GIVEN TASK 1 → Reproduce the passage of the article on Edwin Gray's EMS motor starting at "Gray's start in" and ending at "and far advanced.", swapping "engines" for "machines".
GIVEN TASK 2 → Resume the article on Edwin Gray's EMS motor, picking up right after its final sentence.
-------- READING TEXT
EMS - Electronic Power that could change
the World's Economic Power Picture

This file was originally shared with the KeelyNet BBS by Chris Lightner on October 26, 1991.

Though harassed by the authorities, under-financed and ignored by science, business and industry, Edwin V. Gray, a self educated Los Angeles inventor has developed a revolutionary electromagnetic motor that promises to greatly improve conditions for the world.

A vast new technology is opening because Gray invented a motor that delivers super-efficient horsepower at lower cost with less wear and tear than any other device known. His EMS motor takes a giant step closer to the magnificent, whirring power plants visualized by science fiction writers.

Implications for the auto industry alone are staggering: Gray appears to have the answer to Detroit's dilemma involving practical electric vehicles.

Ed Gray's name may well go down in history alongside the likes of Edison, Marconi, Goddard and Bell - that is, if the establishment will get off his back.

A social quality known as "resistance to change" and another called the "economic status quo" have made his motor a tale of bitter frustration. Most people would have quit in despair long ago.

However, tireless experimentation and remarkable determination have paid off in a technological triumph that brings the heretofore untapped source of static electricity into the workhouse of man. Any expert can tell you "static electricity will not do work." Gray is slowly and doggedly proving the experts wrong.

His battle is not over, but perhaps the tide is finally turning in his favor. His corporation, EvGray Enterprises, is seeking the necessary financing to further develop the motor. His efforts were thwarted by serious legal problems which recently were resolved when he agreed to enter a guilty plea to a minor Securities and Exchange violation.

Thus nearly two years of legal entanglements came to a close. The legal costs alone have been near ruinous. He's won some important battles, but he could yet lose the war.

Gray's start in life wasn't promising. He was one of six children of a poor Washington, D.C. family and grew up in the streets. Few suspected he had the stuff of a genius. Like many kids, he was fascinated by engines and motors, but his thinking about them went far beyond normal curiosity. He wanted to know more than just what made them run.

Gray dropped out of school at 14 and began tinkering with ideas. He was so lacking in formal education that he did not realize for some time that his thinking was both original and far advanced.
----------------
-------- PROVIDED DATA
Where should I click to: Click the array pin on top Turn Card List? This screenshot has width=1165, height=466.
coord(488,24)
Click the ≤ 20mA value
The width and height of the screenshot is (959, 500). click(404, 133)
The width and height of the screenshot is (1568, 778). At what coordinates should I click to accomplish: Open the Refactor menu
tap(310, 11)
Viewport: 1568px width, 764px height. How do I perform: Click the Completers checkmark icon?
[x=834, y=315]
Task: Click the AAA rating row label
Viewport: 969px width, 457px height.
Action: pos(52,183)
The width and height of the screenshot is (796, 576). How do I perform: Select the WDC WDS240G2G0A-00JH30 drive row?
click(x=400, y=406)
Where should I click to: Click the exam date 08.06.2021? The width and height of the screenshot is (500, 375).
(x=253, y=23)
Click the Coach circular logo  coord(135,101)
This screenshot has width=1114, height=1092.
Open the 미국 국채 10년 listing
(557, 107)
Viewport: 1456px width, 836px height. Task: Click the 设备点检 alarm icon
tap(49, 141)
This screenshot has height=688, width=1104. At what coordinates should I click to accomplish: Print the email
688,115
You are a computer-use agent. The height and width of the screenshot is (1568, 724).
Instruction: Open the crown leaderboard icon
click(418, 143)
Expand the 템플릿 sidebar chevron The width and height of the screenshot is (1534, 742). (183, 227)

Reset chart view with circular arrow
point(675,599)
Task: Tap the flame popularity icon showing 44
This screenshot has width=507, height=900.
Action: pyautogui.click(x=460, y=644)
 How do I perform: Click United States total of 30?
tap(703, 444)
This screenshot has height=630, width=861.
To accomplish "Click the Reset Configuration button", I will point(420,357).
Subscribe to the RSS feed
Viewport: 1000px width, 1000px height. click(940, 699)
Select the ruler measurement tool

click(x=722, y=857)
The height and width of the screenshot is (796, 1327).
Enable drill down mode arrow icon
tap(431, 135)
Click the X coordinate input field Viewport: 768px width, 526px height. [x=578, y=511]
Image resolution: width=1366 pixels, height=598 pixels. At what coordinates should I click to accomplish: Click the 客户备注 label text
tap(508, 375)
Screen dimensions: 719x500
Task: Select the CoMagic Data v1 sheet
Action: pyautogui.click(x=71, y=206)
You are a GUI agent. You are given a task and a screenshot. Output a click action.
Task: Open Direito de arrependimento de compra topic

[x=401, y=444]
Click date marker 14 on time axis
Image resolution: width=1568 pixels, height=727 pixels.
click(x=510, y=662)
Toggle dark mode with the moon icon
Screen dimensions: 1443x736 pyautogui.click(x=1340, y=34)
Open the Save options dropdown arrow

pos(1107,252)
----------------
WRITTEN REPLY 1 →
Gray's start in life wasn't promising. He was one of six children of a poor Washington, D.C. family and grew up in the streets. Few suspected he had the stuff of a genius. Like many kids, he was fascinated by machines and motors, but his thinking about them went far beyond normal curiosity. He wanted to know more than just what made them run.

Gray dropped out of school at 14 and began tinkering with ideas. He was so lacking in formal education that he did not realize for some time that his thinking was both original and far advanced.

WRITTEN REPLY 2 →
Three things about electricity fascinated him:

(1) a capacitor can store an electric charge and release it on demand,

(2) pulses of electricity can be sent out and brought back,

(3) lightning bolts seem to be more powerful when closer to the earth where the atmosphere is heaviest.

These were facts known to every physicist. But to most such scientists, they were unrelated facts. Ed Gray's genius was in correlating this knowledge into new technology.

"I remember getting a shock when I grabbed a charged capacitor off a work bench," he recalled. "That simple fact never left my mind. Then I watched when the government people were testing the first radar across the Potomac River - it stuck in my mind when one of the men explained it as `pulse out, pulse back.'

"And I've always been a nut about thunderstorms. I watched lightning by the the hours. I noticed how much stronger it appeared to be when closer to the earth and just naturally concluded that more air had something to do with it."

These three principles, plus a super secret means of generating and mixing static electricity, make up Gray's EMS motor.

Gray grew to adulthood, married, divorced and married again. For 22 years, the idea of a special new kind of motor turned over and over in his mind. Meanwhile, he had moved to Southern California where he maintained a workshop and sought the advice of knowledgeable men. Bit by bit, his ideas began to take shape.

By 1973, Gray was ready to demonstrate his motor to the world. Wisely, he had incorporated himself to prevent the EMS motor from being gobbled up by some industry giant who might want to suppress it.

As early as 1957, Gray was pounding the pavement seeking financial backers. Over the years he picked up 788 stockholders, all friends or friends of friends. This fact was to stand Gray in good stead later when the Los Angeles County District Attorney hit him with questionable charges of fraud.

From 1957 to 1972, Gray raised about $2 million to make the EMS motor a reality. That same year he incorporated and built the first working model.

Still, more money was a big need. He approached top electronics and automotive firms such as General Dynamics, Rockwell International, Ford, General Motors and the like. Usually he was turned away. "When they did listen to me and got a little interested, it turned out they wanted 90 per cent. Then it was I who did the turning away," he said.

Gray had interested some top experts, though, men who offered the benefits of their knowledge to his fledgling firm. They included Richard B. Hackenberger, an electronics engineer who had served Sony and Sylvania, as well as Fritz Lens, a master machinist who understood what Gray was trying to accomplish. In spring, 1973, Gray and his associates unveiled the EMS motor to the world.

In the workshop, a six-volt car battery rested on a table. Lead wires ran from the battery to a series of capacitors which are the key to Grays's discovery. The complete system was wired to two electromagnets, each weighing a pound and a quarter.

The first demonstration proved that Gray was using a totally different form of electrical current - a powerful but "cold" form of the energy.

As the test started, Gray said: "Now if you tried to charge those two magnets with juice from the battery and make them do what I'm going to make them do, you would drain the battery in 30 minutes and the magnets would get extremely hot."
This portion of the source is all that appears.